### JOB
Rewrite these lines with every "Image resolution" changed to "Screen size", keeping everything else the same.

### TASK MATERIAL
━━━━━━━━

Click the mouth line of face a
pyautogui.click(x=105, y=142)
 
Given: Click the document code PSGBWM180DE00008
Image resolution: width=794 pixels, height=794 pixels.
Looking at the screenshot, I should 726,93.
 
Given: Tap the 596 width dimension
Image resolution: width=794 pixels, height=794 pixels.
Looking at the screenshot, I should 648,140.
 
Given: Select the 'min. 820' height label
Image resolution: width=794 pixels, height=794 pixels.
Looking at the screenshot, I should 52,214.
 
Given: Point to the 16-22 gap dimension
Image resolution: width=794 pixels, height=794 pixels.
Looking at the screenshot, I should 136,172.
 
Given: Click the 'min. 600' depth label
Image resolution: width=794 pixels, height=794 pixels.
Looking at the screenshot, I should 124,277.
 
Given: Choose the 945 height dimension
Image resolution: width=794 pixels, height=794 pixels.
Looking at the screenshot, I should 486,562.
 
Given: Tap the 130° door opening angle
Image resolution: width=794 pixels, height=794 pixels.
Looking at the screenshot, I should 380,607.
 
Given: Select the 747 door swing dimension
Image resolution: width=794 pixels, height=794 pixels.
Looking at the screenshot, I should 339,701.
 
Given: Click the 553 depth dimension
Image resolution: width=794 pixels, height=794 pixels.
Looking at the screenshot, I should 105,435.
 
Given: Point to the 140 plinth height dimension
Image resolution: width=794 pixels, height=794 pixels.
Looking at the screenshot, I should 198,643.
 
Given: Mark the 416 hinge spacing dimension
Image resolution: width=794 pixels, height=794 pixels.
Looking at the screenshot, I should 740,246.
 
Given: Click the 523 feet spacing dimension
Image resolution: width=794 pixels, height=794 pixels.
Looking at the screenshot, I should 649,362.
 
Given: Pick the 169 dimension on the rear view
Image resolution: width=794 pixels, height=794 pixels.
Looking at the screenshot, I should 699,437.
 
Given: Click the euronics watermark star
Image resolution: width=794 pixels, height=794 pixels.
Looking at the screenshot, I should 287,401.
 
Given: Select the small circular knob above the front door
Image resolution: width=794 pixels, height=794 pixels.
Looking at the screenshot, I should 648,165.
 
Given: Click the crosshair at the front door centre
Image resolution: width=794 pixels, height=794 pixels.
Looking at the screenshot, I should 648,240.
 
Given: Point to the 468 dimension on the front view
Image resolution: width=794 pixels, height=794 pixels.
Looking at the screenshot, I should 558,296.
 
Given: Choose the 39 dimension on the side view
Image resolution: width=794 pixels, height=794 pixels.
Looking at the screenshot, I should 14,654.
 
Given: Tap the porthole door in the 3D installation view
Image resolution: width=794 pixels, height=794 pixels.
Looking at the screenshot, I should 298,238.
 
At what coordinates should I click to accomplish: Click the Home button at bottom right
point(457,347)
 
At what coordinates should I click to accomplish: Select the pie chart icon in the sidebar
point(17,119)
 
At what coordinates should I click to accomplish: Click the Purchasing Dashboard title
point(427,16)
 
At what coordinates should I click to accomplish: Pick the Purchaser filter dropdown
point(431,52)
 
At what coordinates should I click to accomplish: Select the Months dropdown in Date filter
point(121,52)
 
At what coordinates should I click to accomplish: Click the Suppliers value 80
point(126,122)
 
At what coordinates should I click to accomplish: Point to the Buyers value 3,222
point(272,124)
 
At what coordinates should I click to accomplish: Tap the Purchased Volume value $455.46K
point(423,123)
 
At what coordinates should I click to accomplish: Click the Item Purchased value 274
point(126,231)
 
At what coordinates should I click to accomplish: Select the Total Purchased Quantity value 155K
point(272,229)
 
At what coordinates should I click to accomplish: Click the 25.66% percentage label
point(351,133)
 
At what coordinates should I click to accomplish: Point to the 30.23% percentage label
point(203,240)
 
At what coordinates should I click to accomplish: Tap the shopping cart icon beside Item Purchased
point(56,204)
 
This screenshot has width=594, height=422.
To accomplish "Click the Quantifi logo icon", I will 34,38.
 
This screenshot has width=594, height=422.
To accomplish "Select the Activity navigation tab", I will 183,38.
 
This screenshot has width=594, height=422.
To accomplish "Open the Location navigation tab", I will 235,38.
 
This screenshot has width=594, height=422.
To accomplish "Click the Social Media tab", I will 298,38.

━━━━━━━━

### OUTPUT FOR THIS TASK
Click the mouth line of face a
pyautogui.click(x=105, y=142)
 
Given: Click the document code PSGBWM180DE00008
Screen size: width=794 pixels, height=794 pixels.
Looking at the screenshot, I should 726,93.
 
Given: Tap the 596 width dimension
Screen size: width=794 pixels, height=794 pixels.
Looking at the screenshot, I should 648,140.
 
Given: Select the 'min. 820' height label
Screen size: width=794 pixels, height=794 pixels.
Looking at the screenshot, I should 52,214.
 
Given: Point to the 16-22 gap dimension
Screen size: width=794 pixels, height=794 pixels.
Looking at the screenshot, I should 136,172.
 
Given: Click the 'min. 600' depth label
Screen size: width=794 pixels, height=794 pixels.
Looking at the screenshot, I should 124,277.
 
Given: Choose the 945 height dimension
Screen size: width=794 pixels, height=794 pixels.
Looking at the screenshot, I should 486,562.
 
Given: Tap the 130° door opening angle
Screen size: width=794 pixels, height=794 pixels.
Looking at the screenshot, I should 380,607.
 
Given: Select the 747 door swing dimension
Screen size: width=794 pixels, height=794 pixels.
Looking at the screenshot, I should 339,701.
 
Given: Click the 553 depth dimension
Screen size: width=794 pixels, height=794 pixels.
Looking at the screenshot, I should 105,435.
 
Given: Point to the 140 plinth height dimension
Screen size: width=794 pixels, height=794 pixels.
Looking at the screenshot, I should 198,643.
 
Given: Mark the 416 hinge spacing dimension
Screen size: width=794 pixels, height=794 pixels.
Looking at the screenshot, I should 740,246.
 
Given: Click the 523 feet spacing dimension
Screen size: width=794 pixels, height=794 pixels.
Looking at the screenshot, I should 649,362.
 
Given: Pick the 169 dimension on the rear view
Screen size: width=794 pixels, height=794 pixels.
Looking at the screenshot, I should 699,437.
 
Given: Click the euronics watermark star
Screen size: width=794 pixels, height=794 pixels.
Looking at the screenshot, I should 287,401.
 
Given: Select the small circular knob above the front door
Screen size: width=794 pixels, height=794 pixels.
Looking at the screenshot, I should 648,165.
 
Given: Click the crosshair at the front door centre
Screen size: width=794 pixels, height=794 pixels.
Looking at the screenshot, I should 648,240.
 
Given: Point to the 468 dimension on the front view
Screen size: width=794 pixels, height=794 pixels.
Looking at the screenshot, I should 558,296.
 
Given: Choose the 39 dimension on the side view
Screen size: width=794 pixels, height=794 pixels.
Looking at the screenshot, I should 14,654.
 
Given: Tap the porthole door in the 3D installation view
Screen size: width=794 pixels, height=794 pixels.
Looking at the screenshot, I should 298,238.
 
At what coordinates should I click to accomplish: Click the Home button at bottom right
point(457,347)
 
At what coordinates should I click to accomplish: Select the pie chart icon in the sidebar
point(17,119)
 
At what coordinates should I click to accomplish: Click the Purchasing Dashboard title
point(427,16)
 
At what coordinates should I click to accomplish: Pick the Purchaser filter dropdown
point(431,52)
 
At what coordinates should I click to accomplish: Select the Months dropdown in Date filter
point(121,52)
 
At what coordinates should I click to accomplish: Click the Suppliers value 80
point(126,122)
 
At what coordinates should I click to accomplish: Point to the Buyers value 3,222
point(272,124)
 
At what coordinates should I click to accomplish: Tap the Purchased Volume value $455.46K
point(423,123)
 
At what coordinates should I click to accomplish: Click the Item Purchased value 274
point(126,231)
 
At what coordinates should I click to accomplish: Select the Total Purchased Quantity value 155K
point(272,229)
 
At what coordinates should I click to accomplish: Click the 25.66% percentage label
point(351,133)
 
At what coordinates should I click to accomplish: Point to the 30.23% percentage label
point(203,240)
 
At what coordinates should I click to accomplish: Tap the shopping cart icon beside Item Purchased
point(56,204)
 
This screenshot has width=594, height=422.
To accomplish "Click the Quantifi logo icon", I will 34,38.
 
This screenshot has width=594, height=422.
To accomplish "Select the Activity navigation tab", I will 183,38.
 
This screenshot has width=594, height=422.
To accomplish "Open the Location navigation tab", I will 235,38.
 
This screenshot has width=594, height=422.
To accomplish "Click the Social Media tab", I will 298,38.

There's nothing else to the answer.